• [Task prompt] In the records below, find the line that contains "Click the Greenville Police Home Page logo" and the line that contains "Open the Bagasje". Set down exactly those lines and every line between them, and nothing more.

• [The input]

=======

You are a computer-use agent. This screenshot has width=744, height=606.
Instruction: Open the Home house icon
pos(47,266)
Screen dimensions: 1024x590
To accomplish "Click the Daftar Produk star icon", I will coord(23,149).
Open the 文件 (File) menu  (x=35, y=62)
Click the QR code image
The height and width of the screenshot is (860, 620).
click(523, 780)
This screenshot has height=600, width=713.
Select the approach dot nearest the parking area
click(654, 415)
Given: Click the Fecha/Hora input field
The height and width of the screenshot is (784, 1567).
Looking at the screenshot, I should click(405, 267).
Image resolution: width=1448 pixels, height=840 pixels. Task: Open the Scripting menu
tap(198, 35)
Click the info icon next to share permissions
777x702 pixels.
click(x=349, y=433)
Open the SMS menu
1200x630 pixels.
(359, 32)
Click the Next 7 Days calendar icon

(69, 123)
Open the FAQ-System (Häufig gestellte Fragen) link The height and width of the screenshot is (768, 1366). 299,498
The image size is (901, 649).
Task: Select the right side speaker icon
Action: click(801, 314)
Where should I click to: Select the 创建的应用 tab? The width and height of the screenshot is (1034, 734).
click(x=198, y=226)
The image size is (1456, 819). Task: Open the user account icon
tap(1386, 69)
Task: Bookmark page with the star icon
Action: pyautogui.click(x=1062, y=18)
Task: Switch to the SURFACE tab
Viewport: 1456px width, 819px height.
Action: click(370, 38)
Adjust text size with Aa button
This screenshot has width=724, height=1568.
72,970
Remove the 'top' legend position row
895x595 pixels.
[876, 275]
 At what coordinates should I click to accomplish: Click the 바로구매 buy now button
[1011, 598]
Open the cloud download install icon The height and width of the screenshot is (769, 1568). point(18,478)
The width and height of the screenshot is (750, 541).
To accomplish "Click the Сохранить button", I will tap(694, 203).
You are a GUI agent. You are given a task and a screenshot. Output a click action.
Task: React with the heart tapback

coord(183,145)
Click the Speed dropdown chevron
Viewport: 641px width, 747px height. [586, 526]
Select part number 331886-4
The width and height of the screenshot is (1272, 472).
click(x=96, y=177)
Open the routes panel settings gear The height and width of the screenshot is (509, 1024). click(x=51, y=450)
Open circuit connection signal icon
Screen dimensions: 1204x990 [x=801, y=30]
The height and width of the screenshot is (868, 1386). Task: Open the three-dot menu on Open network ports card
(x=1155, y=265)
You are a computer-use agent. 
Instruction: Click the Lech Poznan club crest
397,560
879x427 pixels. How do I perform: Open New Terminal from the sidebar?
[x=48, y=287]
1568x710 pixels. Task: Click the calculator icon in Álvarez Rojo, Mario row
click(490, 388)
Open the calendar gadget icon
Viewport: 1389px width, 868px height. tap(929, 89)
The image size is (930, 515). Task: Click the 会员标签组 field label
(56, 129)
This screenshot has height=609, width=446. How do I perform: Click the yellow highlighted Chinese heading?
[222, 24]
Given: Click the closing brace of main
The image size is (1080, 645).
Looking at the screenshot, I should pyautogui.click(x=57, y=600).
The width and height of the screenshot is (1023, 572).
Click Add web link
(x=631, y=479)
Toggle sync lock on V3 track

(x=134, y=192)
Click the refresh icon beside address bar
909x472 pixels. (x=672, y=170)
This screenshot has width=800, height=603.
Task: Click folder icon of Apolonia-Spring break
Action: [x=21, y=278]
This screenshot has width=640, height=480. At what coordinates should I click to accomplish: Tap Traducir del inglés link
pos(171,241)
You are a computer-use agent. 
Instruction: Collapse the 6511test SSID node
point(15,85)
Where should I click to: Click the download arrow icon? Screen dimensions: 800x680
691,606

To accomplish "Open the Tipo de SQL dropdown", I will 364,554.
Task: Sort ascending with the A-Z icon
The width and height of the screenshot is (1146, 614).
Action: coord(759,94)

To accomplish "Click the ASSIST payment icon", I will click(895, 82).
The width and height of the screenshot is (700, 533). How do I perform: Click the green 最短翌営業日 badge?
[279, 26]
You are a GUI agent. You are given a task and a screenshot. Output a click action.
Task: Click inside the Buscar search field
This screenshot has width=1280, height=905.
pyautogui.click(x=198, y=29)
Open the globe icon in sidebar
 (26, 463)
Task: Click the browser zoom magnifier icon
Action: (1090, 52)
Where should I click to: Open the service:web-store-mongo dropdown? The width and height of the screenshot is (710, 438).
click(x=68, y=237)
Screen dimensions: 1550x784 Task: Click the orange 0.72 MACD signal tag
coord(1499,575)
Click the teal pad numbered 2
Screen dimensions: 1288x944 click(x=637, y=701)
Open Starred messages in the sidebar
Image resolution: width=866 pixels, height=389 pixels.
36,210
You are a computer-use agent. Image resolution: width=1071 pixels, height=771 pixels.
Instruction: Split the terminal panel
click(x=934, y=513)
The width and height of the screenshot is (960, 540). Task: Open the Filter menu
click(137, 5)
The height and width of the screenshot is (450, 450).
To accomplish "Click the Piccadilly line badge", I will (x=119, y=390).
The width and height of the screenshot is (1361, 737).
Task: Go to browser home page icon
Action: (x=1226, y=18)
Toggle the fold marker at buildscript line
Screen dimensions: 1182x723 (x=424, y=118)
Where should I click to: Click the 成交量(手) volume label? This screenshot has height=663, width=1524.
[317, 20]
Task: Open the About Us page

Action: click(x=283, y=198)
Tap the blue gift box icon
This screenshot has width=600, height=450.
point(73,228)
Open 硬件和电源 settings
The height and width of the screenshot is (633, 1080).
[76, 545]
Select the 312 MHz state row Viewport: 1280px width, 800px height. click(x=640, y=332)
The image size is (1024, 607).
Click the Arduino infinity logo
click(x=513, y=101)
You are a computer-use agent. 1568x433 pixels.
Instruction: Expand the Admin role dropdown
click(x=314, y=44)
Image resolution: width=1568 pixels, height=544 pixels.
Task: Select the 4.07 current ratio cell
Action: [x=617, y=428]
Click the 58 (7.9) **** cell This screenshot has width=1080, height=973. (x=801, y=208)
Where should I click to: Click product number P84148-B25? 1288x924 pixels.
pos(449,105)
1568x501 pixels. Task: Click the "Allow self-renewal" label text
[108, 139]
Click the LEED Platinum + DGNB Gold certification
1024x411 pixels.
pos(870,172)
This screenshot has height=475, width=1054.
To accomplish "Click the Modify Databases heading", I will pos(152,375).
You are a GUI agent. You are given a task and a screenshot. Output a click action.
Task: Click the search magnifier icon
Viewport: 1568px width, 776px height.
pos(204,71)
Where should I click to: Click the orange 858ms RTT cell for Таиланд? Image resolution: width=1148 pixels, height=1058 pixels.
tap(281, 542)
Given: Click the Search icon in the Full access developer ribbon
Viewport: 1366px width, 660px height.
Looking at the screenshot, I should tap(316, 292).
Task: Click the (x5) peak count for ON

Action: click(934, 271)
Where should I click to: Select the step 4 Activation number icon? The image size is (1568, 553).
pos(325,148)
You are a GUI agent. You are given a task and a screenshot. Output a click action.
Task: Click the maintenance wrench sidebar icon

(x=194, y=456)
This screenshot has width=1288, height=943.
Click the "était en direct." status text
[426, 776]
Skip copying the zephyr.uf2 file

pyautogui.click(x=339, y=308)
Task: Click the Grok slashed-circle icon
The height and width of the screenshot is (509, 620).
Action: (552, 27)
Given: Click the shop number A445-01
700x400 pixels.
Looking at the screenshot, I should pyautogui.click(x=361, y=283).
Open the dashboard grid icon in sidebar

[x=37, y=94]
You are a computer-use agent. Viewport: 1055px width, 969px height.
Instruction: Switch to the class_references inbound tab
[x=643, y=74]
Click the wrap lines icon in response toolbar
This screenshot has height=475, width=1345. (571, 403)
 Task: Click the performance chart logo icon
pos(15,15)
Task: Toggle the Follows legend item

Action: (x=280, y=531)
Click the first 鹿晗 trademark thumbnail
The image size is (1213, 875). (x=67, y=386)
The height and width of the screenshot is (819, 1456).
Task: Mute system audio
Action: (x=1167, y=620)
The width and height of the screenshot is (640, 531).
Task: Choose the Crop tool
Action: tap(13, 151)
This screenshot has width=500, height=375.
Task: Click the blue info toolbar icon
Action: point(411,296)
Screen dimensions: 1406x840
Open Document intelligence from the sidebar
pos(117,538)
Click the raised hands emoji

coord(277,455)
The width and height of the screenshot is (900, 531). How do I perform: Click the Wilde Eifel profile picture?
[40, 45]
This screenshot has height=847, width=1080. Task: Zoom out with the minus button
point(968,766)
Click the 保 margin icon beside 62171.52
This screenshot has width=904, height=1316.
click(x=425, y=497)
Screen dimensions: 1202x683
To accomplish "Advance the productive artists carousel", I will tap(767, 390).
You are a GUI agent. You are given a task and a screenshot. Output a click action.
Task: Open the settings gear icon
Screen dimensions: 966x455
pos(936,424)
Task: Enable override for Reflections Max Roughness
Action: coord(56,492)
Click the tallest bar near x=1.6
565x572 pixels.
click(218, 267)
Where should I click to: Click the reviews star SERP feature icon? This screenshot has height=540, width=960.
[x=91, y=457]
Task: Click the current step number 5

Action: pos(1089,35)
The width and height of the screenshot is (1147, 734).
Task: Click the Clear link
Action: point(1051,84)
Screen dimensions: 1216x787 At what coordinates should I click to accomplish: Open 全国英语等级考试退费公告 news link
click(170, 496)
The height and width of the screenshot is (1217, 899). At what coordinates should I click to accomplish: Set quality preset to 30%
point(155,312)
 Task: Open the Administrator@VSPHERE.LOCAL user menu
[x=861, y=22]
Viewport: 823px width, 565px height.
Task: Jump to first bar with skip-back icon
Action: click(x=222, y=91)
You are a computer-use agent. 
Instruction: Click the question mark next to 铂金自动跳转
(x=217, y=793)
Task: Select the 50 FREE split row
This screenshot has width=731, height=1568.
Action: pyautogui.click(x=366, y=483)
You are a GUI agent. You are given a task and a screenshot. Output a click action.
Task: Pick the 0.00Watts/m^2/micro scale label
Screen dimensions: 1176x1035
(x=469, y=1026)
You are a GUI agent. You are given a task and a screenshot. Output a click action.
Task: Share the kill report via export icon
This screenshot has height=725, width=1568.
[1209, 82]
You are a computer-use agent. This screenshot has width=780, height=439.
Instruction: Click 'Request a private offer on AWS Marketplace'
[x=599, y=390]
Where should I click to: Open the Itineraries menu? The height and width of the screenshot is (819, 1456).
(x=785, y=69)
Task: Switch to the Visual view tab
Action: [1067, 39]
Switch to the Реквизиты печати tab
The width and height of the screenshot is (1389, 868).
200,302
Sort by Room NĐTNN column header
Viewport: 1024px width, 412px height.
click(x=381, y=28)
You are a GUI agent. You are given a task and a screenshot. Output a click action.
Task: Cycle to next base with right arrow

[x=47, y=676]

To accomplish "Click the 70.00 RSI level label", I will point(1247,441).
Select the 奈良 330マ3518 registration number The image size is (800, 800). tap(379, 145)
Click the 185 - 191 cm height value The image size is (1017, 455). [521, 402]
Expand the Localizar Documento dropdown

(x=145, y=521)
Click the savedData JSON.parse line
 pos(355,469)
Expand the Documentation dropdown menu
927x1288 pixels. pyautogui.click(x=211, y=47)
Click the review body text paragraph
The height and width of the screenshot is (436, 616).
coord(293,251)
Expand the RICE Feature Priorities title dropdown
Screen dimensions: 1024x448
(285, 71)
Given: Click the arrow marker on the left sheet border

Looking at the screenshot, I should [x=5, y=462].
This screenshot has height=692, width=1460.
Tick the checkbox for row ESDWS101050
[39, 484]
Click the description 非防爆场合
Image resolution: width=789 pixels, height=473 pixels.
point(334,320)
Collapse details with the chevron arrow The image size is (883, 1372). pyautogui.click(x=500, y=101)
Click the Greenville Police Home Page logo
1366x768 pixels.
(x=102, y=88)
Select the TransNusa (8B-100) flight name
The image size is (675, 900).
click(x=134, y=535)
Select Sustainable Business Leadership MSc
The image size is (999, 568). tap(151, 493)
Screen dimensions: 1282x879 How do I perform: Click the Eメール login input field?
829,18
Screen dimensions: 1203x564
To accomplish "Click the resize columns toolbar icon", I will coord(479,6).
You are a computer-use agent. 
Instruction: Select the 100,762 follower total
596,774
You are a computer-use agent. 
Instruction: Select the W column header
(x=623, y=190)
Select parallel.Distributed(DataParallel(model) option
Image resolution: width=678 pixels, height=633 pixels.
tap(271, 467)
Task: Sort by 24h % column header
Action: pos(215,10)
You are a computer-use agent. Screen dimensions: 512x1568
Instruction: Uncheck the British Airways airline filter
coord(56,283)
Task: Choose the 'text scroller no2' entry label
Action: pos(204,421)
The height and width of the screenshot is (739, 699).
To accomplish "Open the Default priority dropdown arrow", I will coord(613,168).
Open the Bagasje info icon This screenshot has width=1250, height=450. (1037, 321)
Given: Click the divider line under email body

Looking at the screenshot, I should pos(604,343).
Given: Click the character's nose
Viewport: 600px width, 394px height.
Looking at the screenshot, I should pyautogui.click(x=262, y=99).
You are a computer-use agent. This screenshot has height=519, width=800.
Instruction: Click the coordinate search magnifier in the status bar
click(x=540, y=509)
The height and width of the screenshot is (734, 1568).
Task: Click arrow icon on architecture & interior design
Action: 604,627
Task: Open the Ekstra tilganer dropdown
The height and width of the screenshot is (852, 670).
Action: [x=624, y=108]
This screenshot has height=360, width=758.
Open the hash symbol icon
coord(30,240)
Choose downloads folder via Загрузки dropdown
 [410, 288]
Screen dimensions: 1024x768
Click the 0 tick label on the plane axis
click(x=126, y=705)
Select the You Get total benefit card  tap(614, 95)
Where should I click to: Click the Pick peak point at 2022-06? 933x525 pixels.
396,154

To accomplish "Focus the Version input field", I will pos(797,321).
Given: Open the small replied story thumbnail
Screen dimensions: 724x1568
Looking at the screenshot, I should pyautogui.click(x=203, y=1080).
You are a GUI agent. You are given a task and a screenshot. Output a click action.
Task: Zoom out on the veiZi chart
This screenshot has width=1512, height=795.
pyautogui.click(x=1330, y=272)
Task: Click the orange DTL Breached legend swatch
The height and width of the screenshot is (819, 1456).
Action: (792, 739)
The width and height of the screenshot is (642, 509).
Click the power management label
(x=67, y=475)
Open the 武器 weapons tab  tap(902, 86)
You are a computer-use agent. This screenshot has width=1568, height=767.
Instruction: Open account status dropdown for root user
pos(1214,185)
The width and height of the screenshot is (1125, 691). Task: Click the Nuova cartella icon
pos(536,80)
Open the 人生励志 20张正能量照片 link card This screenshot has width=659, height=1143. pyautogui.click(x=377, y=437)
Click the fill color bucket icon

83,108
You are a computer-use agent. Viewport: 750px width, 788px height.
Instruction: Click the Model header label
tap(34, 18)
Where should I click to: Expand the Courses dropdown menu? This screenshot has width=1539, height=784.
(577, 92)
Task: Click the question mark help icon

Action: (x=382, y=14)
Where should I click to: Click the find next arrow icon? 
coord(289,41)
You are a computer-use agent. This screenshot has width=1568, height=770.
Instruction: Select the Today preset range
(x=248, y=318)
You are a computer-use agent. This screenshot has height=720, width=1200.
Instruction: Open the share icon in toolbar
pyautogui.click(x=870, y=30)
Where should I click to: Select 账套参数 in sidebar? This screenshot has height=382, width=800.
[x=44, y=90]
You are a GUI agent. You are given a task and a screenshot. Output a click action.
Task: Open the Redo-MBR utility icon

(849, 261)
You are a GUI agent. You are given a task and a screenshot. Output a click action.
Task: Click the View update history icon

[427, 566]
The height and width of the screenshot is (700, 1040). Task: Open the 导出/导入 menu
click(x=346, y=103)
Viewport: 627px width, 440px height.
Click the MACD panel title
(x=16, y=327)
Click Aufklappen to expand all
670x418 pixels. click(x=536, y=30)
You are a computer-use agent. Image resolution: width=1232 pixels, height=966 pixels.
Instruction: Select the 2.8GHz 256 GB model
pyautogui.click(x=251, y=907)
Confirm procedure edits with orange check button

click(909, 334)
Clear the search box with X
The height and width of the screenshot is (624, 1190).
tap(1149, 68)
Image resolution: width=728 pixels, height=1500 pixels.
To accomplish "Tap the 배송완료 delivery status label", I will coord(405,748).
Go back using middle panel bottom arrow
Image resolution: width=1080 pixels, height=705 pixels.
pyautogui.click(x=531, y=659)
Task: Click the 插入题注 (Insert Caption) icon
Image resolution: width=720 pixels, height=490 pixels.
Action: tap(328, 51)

=======

• [Answer to the problem]
Click the Greenville Police Home Page logo
1366x768 pixels.
(x=102, y=88)
Select the TransNusa (8B-100) flight name
The image size is (675, 900).
click(x=134, y=535)
Select Sustainable Business Leadership MSc
The image size is (999, 568). tap(151, 493)
Screen dimensions: 1282x879 How do I perform: Click the Eメール login input field?
829,18
Screen dimensions: 1203x564
To accomplish "Click the resize columns toolbar icon", I will coord(479,6).
You are a computer-use agent. 
Instruction: Select the 100,762 follower total
596,774
You are a computer-use agent. 
Instruction: Select the W column header
(x=623, y=190)
Select parallel.Distributed(DataParallel(model) option
Image resolution: width=678 pixels, height=633 pixels.
tap(271, 467)
Task: Sort by 24h % column header
Action: pos(215,10)
You are a computer-use agent. Screen dimensions: 512x1568
Instruction: Uncheck the British Airways airline filter
coord(56,283)
Task: Choose the 'text scroller no2' entry label
Action: pos(204,421)
The height and width of the screenshot is (739, 699).
To accomplish "Open the Default priority dropdown arrow", I will coord(613,168).
Open the Bagasje info icon This screenshot has width=1250, height=450. (1037, 321)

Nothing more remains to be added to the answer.